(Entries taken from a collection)
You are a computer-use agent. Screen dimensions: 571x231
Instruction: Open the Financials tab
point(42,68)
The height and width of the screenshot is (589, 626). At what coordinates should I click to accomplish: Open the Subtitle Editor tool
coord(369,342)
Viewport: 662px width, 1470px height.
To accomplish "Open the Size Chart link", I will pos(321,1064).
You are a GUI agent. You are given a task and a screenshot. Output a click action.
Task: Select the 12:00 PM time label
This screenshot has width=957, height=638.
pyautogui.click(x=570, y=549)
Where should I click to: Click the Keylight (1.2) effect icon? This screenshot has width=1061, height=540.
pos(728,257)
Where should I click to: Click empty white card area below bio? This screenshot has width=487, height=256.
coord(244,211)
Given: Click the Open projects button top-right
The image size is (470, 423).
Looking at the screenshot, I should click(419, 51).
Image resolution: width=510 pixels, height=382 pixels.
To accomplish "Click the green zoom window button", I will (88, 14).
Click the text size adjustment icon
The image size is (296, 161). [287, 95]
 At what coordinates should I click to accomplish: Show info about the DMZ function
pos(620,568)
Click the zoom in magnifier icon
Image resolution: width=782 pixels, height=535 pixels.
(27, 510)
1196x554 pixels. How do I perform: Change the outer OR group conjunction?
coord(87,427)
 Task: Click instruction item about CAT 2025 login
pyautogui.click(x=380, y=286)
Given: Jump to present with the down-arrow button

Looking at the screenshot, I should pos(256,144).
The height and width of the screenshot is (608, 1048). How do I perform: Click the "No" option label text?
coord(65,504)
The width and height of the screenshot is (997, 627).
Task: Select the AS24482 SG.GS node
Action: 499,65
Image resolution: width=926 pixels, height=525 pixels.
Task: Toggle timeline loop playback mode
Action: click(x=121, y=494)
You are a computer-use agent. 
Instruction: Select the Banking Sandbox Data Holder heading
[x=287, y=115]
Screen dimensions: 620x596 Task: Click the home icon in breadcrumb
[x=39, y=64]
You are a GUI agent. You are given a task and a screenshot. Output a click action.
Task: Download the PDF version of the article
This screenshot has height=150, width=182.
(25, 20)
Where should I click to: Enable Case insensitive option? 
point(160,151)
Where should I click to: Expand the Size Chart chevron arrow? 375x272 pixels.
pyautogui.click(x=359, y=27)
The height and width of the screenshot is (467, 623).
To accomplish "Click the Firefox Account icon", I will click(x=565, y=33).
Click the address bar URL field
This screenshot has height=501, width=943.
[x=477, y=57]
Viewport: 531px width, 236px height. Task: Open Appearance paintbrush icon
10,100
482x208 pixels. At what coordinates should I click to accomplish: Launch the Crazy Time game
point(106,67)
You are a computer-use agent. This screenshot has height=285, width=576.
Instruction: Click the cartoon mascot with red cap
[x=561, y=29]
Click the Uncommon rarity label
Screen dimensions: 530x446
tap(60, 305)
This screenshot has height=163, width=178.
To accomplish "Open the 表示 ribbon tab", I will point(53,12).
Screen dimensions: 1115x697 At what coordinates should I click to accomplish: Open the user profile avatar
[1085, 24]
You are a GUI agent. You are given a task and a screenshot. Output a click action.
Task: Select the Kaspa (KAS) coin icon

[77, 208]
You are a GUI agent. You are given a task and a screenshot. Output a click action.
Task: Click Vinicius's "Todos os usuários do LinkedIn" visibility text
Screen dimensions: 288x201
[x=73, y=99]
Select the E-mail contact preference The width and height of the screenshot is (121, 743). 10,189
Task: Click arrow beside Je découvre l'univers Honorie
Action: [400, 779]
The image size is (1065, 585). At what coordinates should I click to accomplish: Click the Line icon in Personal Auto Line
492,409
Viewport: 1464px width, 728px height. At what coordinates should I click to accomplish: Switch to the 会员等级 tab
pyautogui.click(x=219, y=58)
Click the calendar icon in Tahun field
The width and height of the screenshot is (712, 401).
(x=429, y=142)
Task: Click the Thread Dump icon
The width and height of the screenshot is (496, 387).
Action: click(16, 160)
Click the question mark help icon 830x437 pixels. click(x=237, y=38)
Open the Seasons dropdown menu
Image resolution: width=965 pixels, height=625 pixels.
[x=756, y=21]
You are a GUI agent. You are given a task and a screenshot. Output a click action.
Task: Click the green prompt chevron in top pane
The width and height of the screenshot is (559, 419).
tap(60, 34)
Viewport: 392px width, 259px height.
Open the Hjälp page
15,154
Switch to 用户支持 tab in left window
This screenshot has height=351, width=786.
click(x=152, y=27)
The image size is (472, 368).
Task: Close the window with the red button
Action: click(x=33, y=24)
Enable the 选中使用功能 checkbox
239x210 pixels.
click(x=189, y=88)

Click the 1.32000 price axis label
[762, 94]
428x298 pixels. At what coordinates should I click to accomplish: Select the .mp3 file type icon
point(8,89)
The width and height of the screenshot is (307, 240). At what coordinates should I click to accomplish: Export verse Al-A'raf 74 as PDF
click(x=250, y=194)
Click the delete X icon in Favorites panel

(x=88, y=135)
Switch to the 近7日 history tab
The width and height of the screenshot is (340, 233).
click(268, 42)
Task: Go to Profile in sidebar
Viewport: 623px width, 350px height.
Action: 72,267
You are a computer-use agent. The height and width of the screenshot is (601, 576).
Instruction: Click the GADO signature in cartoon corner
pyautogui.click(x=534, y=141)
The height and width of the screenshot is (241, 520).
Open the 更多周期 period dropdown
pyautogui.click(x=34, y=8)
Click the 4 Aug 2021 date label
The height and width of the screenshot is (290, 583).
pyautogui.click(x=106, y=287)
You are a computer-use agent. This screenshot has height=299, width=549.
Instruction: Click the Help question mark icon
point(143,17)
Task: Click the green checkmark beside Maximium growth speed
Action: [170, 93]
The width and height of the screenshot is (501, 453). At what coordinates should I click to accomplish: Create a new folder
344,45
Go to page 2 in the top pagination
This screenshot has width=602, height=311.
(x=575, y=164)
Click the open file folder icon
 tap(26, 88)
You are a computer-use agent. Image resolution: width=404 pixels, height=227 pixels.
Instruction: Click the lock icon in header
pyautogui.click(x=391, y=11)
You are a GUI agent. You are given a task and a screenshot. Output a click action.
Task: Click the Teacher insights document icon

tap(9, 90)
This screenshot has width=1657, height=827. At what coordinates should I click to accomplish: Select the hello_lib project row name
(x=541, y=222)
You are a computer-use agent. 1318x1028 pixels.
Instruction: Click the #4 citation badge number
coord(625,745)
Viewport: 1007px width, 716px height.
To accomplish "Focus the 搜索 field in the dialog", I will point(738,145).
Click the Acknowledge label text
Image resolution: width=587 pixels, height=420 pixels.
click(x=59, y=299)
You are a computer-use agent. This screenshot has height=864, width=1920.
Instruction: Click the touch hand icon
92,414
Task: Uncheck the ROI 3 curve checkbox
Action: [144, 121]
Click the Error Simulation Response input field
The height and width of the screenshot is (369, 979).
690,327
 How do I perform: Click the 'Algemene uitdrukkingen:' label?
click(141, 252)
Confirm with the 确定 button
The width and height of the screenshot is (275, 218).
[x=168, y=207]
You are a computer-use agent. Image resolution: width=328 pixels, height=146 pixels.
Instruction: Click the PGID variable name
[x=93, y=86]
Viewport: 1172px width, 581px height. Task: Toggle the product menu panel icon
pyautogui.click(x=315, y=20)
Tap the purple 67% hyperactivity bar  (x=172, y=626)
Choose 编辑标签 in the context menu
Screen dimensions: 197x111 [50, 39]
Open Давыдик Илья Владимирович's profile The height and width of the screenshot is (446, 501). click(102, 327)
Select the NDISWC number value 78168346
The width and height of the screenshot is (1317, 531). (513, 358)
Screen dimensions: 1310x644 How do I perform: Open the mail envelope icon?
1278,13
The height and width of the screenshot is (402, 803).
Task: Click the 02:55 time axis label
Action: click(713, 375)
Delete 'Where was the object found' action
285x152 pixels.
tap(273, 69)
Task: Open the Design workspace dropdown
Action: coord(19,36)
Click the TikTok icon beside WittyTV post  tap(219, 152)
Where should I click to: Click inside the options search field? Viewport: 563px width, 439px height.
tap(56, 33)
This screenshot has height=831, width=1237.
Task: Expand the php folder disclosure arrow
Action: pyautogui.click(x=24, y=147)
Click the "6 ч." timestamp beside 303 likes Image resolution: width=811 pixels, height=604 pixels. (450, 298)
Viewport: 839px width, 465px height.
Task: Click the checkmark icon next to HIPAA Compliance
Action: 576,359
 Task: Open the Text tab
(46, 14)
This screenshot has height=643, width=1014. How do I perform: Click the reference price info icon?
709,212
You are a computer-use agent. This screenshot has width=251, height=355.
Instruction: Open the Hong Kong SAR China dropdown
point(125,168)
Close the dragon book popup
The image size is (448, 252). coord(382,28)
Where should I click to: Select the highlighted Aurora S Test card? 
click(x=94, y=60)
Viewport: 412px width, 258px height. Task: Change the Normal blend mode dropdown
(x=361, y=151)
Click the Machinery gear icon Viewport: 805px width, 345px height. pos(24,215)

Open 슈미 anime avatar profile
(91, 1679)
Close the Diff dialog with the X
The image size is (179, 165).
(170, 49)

* REQUIREMENT *
The expected output is every line of the records in which the string "zoom" appears.

* TASK RESULT *
To accomplish "Click the green zoom window button", I will (88, 14).
Click the zoom in magnifier icon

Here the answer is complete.